British journalist Thomas de Waal, while talking to NPR about the parallels between Ukraine and Chechnya, said, "The use of heavy artillery, the indiscriminate attacking of an urban center, they bring back some pretty terrible memories for those of us who covered the Chechnya war of the 1990s."
Grozny was not the only time Putin's military destroyed a civilian area.
The Syrian city of Aleppo was so ruthlessly bombed by the Russian Air Force and the Syrian Air Force in 2016 that it came to symbolise the extent to which they were willing to go to crush any resistance against President Bashar al-Assad.
For example, Russia bombed Al-Sakhour Hospital at least four times, sparking international outrage.
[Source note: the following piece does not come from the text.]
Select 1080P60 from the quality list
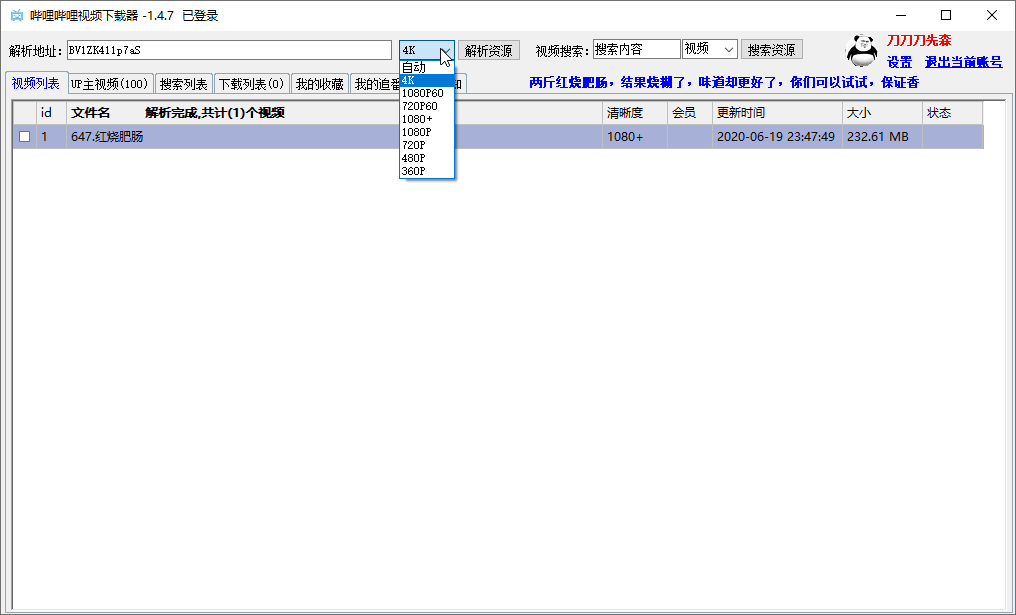This screenshot has width=1016, height=615. [422, 93]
What did Russia do in response?
Hospitals and residential areas were aerially bombarded in at least a dozen other instances during the Aleppo offensive. Thousands fled.
Those who weren't blown away had to endure extreme hardship because food and water supply had been cut off by the aggressors, according to Human Rights Watch (HRW).
Eventually, in December 2016, Assad recaptured the rebel strongholds of the city, possibly a turning point of the civil war that he successfully fought with Russian and Iranian support.
Human rights groups concluded that Russian actions in Aleppo were equivalent to war crimes.
"Airstrikes often appeared to be recklessly indiscriminate, deliberately targeted at least one medical facility, and included the use of indiscriminate weapons such as cluster munitions and incendiary weapons," an HRW report concluded.
"We, as Syrians, are really saddened to see the same atrocities that we have been suffering from, and we have been calling for the world to stop, are now repeated," Habib of the White Helmets (an anti-Assad volunteer organisation) told Washington Post.
“And we see that as a direct result for the lack of accountability for what happened previously in Crimea and in Syria," he added.